::: Document excerpt

A lot of the work librarians do is invisible to people who use libraries, except perhaps interlibrary loan, which is totally run by magic. Librarians don’t put books on the shelf, but they decided which ones should be on a shelf, figured out what shelf they should be on, and how to make it possible to find through a computer search, all while standing ready to defend the right of that book to be on a shelf in the library, among a millionty-one other things on their to-do list, most of them invisible if you’re not thinking about it.

I think this may be partly why, when librarians assert they should have academic freedom, people look puzzled. Why would you need that? Well, we have this thing we value called intellectual freedom. It’s a principle that applies beyond academia, and it’s important. We have to work in conditions that allow us to support intellectual freedom for others. We also teach and do research, the stuff academic freedom is explicitly about, but supporting intellectual freedom is literally our job and we take it seriously, which sometimes means taking risks. It helps to know we won’t be at risk ourselves if we do.

::::::
::: Data lines

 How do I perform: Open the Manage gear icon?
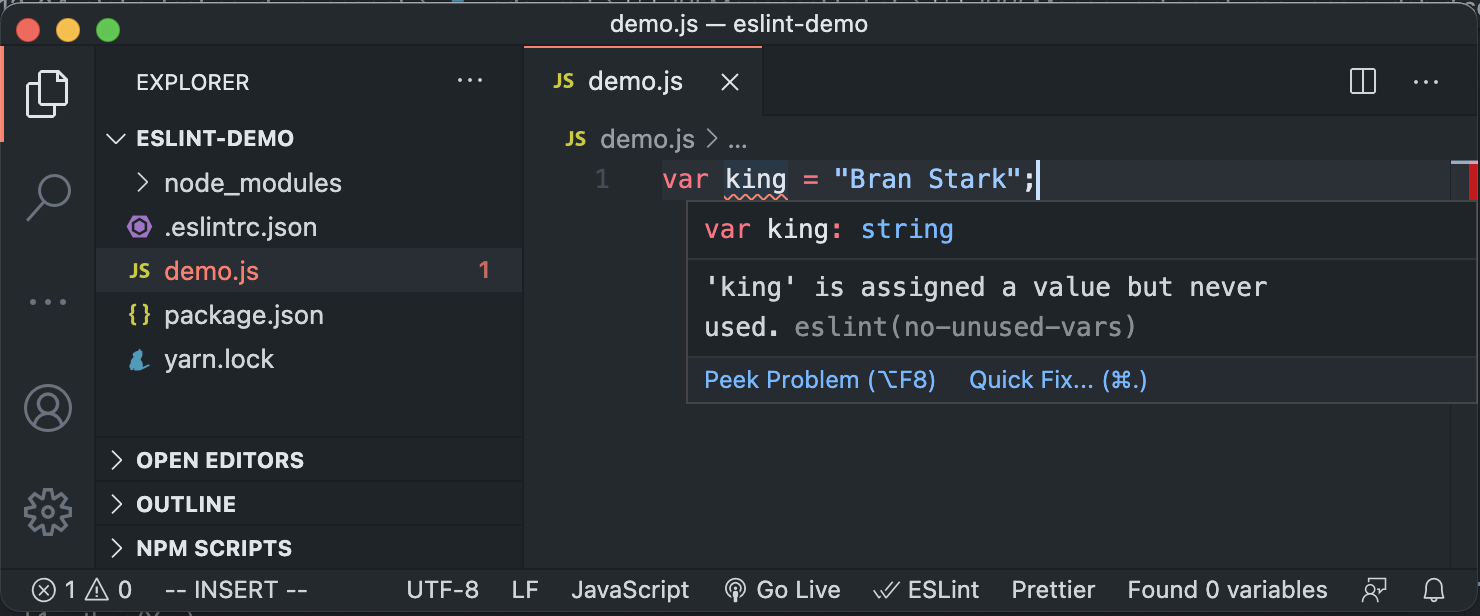[47, 512]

::::::

:: What you have to do ::
Copy out the passage above about librarians and academic freedom word for word, from start to finish.

:: The solution ::
A lot of the work librarians do is invisible to people who use libraries, except perhaps interlibrary loan, which is totally run by magic. Librarians don’t put books on the shelf, but they decided which ones should be on a shelf, figured out what shelf they should be on, and how to make it possible to find through a computer search, all while standing ready to defend the right of that book to be on a shelf in the library, among a millionty-one other things on their to-do list, most of them invisible if you’re not thinking about it.

I think this may be partly why, when librarians assert they should have academic freedom, people look puzzled. Why would you need that? Well, we have this thing we value called intellectual freedom. It’s a principle that applies beyond academia, and it’s important. We have to work in conditions that allow us to support intellectual freedom for others. We also teach and do research, the stuff academic freedom is explicitly about, but supporting intellectual freedom is literally our job and we take it seriously, which sometimes means taking risks. It helps to know we won’t be at risk ourselves if we do.